Prof. Renée Miller received BS degrees in Mathematics and in Cognitive Science from the Massachusetts Institute of Technology. She received her MS and PhD degrees in Computer Science from the University of Wisconsin in Madison, WI. She is a Fellow of the Royal Society of Canada (Canada's National Academy) and the Bell Canada Chair of Information Systems at the University of Toronto. She received the US Presidential Early Career Award for Scientists and Engineers (PECASE) , the highest honor bestowed by the United States government on outstanding scientists and engineers beginning their careers and the National Science Foundation Career Award. She is a Fellow of the ACM, a former President of the VLDB Endowment, and was the Program Chair for ACM SIGMOD 2011 in Athens, Greece. Her work has focused on the long-standing open problem of data integration and has achieved the goal of building practical data integration systems. She was a co-recipient of the ICDT Test-of-Time Award for an influential 2003 paper establishing the foundations of data exchange.
Title: The Sublinear Approach to Big Data Problems (Slides )

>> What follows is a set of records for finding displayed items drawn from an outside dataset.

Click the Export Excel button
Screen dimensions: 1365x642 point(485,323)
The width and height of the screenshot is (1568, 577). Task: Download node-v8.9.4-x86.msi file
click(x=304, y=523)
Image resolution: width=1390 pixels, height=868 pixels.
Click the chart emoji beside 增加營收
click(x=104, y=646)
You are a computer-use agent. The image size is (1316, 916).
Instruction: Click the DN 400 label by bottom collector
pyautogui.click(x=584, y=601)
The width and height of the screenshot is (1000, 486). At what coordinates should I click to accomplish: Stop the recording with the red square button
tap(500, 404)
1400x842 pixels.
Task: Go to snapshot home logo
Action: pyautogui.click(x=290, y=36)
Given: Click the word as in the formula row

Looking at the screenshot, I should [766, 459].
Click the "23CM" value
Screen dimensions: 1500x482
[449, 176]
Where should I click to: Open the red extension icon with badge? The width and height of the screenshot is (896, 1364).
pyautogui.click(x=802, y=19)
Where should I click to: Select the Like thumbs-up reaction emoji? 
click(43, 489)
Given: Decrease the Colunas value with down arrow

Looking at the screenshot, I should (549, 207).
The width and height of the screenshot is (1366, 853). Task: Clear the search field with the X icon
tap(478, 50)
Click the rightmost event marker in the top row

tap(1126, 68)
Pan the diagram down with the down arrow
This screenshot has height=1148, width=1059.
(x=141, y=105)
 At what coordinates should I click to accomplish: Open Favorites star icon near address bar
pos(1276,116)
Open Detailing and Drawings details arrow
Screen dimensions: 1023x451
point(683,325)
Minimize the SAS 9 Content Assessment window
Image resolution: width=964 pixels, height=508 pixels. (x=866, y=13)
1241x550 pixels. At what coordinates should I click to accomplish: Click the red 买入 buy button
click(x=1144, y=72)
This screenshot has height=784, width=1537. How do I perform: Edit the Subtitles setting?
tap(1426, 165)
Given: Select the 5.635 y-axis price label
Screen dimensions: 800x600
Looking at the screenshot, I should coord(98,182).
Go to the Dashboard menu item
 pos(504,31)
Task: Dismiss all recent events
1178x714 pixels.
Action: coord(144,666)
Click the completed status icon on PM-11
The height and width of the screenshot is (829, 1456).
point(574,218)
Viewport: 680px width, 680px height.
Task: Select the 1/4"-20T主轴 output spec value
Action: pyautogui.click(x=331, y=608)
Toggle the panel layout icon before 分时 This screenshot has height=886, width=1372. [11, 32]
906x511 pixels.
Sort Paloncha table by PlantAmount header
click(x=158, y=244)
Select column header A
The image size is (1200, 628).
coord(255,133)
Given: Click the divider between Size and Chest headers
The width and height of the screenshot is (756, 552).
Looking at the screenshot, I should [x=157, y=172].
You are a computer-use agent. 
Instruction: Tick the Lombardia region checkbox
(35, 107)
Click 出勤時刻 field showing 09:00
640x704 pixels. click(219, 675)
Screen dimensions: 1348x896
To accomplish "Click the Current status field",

We will discuss approaches to solving Big Data problems that use sublinear resources such as storage, communication, time, processors etc. We will also discuss potential models of computing that arise from this perspective. Finally, we will discuss new Big Data problems that arise from social network analysis, including ranking, scoring and others.
Muthu is a Professor in Rutgers Univ. and on leave. His research focus is on algorithms and databases. His recent research is on analyzing massive data streams and on Economics and optimization problems in online ad systems.
Title: Lessons Learned in Building Real-time Big Data Systems (Slides)
In the Age of the Customer, enterprises must modernize their application infrastructure to use real-time big data to attract,
engage and retain consumers across devices, media and channels. As
more companies realize the impact that processing massive amounts of
data in real-time will have on business, it has become a top
priority to make this change.
In his presentation, Srini will address the scale and scope of
issues that developers face when building out real-time big data systems:
Srini brings 20-plus years of experience in designing, developing and operating Web-scale infrastructures, and he holds over a dozen patents in database, Internet, mobile, and distributed system technologies. Srini co-founded Aerospike to solve the scaling problems he experienced with Oracle databases at Yahoo! where, as senior director of engineering, he had global responsibility for the development, deployment and 24X7 operations of Yahoo!'s mobile products, in use by tens of millions of users. Srini also was chief architect of IBM's DB2 Internet products, and he served as senior architect of digital TV products at Liberate Technologies. Srini has a B.Tech in Computer Science from IIT Madras and a M.S. and PhD in Databases from University of Wisconsin-Madison.